In the six or so years this blog has existed, we've all learned a great deal about the Kansas City Royals.
I think the most important thing we've learned so far, is this:
That's right, Steve "Mingo" Mingori, über-LOOGY reliever for the Royals from 1973-1979, enjoyed cooking. I mean, just look at him go up there. He's got a steaming pot in one hand, a church collection plate in the other, and a smile on his face. Or maybe that's Mingo's trademark mustache?
Either way, it looks like he knew his way around a bare counter top.
It was with this precious knowledge in my head that I decided whatever recipe submitted under Mingo's name in my 1976 Royals Cookbook was going to be the next recipe we cover on Royales with Cheese.
But when I found it, I decided I had made a huge mistake. Here's the entry:
That's right, Mama Pearl Mingo's Famous Cabbage Casserole!
But the wife and I pressed on. For the first time in our lives, we bought a head of cabbage.
I know, CRAZY, right?
Luckily, the rest of the crap we had lying around. Here are the ingredients:
You'll notice we substituted shredded cheese for cubed.

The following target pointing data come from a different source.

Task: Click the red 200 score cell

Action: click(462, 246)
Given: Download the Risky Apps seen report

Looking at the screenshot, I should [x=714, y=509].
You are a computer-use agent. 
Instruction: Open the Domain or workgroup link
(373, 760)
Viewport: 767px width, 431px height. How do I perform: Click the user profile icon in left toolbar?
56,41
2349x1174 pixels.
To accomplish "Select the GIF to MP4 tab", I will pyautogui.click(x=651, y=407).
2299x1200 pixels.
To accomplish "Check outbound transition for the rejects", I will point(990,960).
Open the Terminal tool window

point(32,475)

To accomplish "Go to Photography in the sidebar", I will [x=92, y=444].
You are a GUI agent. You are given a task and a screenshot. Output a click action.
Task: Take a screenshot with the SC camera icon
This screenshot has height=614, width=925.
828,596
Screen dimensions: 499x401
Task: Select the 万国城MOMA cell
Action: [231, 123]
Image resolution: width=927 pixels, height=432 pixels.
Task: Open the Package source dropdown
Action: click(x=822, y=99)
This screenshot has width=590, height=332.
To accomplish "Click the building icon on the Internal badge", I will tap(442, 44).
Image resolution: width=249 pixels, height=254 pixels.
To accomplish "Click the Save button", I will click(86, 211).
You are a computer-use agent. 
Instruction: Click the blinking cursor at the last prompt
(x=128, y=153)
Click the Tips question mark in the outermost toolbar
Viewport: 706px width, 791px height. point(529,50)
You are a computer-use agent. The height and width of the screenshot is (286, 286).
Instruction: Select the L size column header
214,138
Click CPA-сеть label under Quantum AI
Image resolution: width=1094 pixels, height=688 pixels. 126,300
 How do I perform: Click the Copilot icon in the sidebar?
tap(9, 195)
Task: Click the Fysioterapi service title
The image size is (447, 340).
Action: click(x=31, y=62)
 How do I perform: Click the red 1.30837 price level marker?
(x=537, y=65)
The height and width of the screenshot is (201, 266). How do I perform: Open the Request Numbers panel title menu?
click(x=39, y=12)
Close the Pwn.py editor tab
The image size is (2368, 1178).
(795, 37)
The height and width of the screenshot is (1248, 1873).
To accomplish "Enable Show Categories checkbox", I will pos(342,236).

That's because shredded cheese melts much quicker when making a sauce by hand. Also, full disclosure, that bottle of Paprika has an expiration date of March 2008. It's the Safeway brand, and we haven't lived near a Safeway for about six years. Oops.
Here are some interesting/revolting images of the process:
If you weren't imagining the smell of cabbage the whole time you were scrolling through those pictures, you were doing it wrong.
I was concerned at this point because with everything mixed together, it didn't really look like casserole.
Like, at all.
But maybe half an hour at 325 degrees would do the trick?
Sort of, I guess.
Again, at this point, I have to mention the smell.
My god, the smell.
There was no turning back, though, so we put some on our plates and dug in.
And it was surprisingly NOT terrible.
In fact, I'd even call it edible. Sort of like those packages of instant pasta sides-- Alfredo Broccoli, Spinach Parmesan, whatever. A decent way to get your kids to eat some veggies without much of a fight.
As for the taste, I'll just state the obvious. It tastes like cabbage, cheese, and saltines. Just imagine that. That's what it is. How much you enjoy each bite is dependent on the ratio between those three things on your fork, meaning it can range from sweet to tangy to bitter.
The worst part of the casserole was definitely the smell. It lasted for DAYS. And that was with the windows open and fans blowing.
Obviously, Mama Pearl's Cabbage Casserole is more of a side dish, so unless you're bringing it to a large gathering, you should probably halve the recipe.
You don't want to be like us, stuck with a leftover tray of this:
Both my wife and I gave this 2.5 out of 5 Francoeurs.
What say you, Steve Mingori?
So what have we learned today?
2.5 Francoeurs = Heaven, I guess.
We don't always have to learn something, you guys.
Go Cabbage Casserole! You Tasted Fine!